Kayra yang menyadari Djiwa berdiri terlalu dekat dengannya, lantas melangkah ke kiri untuk membangun jarak. "Selamat pagi," sapanya pelan.
"Aku sudah menyelesaikan desain valentine ...."
"Ssttt ...." Kayra memotong ucapan pemuda itu, karena tahu ada Tiara --kepala tim dua-- di belakang mereka.
Selain dikenal dengan mulutnya yang pedas, semua orang tahu bahwa Tiara selalu cemburu kepada Kayra. Di setiap kesempatan, ia akan berusaha menyerang dan menjatuhkan Kayra --meskipun tidak pernah berhasil.
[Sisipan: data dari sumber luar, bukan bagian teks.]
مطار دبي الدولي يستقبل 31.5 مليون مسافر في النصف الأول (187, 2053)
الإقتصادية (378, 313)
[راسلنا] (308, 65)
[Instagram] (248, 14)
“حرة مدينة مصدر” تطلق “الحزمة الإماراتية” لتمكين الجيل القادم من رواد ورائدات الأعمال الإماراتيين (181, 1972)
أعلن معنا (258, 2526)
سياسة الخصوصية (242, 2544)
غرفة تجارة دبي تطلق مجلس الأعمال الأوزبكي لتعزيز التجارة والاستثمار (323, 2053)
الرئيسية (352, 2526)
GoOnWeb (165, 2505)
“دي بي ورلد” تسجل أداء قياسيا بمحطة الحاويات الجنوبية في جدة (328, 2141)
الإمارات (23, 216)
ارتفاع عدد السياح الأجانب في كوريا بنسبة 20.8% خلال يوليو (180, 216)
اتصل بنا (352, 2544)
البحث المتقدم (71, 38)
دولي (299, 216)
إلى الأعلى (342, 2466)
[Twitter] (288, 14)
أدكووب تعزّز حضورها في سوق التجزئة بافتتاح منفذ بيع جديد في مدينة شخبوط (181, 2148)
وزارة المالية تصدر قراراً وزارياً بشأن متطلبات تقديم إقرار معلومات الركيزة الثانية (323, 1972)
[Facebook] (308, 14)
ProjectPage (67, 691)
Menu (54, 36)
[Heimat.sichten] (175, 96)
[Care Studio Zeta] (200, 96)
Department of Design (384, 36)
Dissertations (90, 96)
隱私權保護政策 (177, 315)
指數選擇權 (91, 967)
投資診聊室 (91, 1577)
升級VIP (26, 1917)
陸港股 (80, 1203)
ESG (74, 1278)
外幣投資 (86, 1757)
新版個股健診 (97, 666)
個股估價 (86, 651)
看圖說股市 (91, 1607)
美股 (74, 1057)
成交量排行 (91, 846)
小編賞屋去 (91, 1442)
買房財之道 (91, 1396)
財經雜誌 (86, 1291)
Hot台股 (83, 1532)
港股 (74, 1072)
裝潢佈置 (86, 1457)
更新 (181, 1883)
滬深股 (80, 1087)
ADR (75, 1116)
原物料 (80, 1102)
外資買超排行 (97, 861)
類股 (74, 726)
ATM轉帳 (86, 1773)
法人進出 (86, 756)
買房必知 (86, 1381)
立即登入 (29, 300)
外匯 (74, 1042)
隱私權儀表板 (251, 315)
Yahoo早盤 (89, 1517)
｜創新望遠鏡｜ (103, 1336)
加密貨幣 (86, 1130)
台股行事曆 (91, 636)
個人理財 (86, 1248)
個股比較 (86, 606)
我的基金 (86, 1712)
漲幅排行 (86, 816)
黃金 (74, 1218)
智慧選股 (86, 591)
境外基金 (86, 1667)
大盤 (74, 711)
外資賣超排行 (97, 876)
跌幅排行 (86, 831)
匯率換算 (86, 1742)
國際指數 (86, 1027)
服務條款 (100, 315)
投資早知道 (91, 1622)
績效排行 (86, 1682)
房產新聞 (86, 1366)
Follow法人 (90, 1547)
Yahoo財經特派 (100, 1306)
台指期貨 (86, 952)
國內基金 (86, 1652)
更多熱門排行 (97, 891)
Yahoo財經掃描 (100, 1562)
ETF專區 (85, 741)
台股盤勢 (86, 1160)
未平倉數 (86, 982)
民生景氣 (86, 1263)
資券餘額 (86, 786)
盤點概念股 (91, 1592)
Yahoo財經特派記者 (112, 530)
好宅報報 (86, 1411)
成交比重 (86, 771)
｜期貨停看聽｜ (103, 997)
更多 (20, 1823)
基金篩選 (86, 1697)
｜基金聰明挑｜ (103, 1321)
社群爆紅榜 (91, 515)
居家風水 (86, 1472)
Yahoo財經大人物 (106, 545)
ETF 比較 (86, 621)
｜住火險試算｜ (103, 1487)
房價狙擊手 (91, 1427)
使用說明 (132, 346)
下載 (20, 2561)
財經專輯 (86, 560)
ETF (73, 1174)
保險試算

"Oh, maaf," bisik Djiwa segera.
"Hai, Kayra!" Terlambat. Tiara sudah terlanjur mendengar ucapan Djiwa dan berjalan mendekat ke arah mereka.
"Hai, Tiara," sahut Kayra sambil sedikit melirik ke arah gadis berambut separuh biru itu.
"Jadi ini anggota barumu yang terkenal seantero kantor?" Kedua mata Tiara menatap Djiwa dari atas kepala hingga kaki. Di wajahnya terkembang senyum sinis yang terlihat jelas. Pertanda bahwa dirinya akan segera menyerang dengan kalimat pedas yang siap mengoyak perasaan. "Ajari dia memilih outfit yang tepat. Kita bekerja di bidang fashion, setidaknya pakailah sepatu yang lebih mahal. Lihat jam tangannya ... Ya ampun."
Kayra yang tidak pernah terpancing dengan sikap gadis itu, kali ini menoleh dan menatap tajam. "Kamu orang berpendidikan, Tiara. Setidaknya bersikaplah sesuai dengan pendidikanmu," katanya datar dan dingin.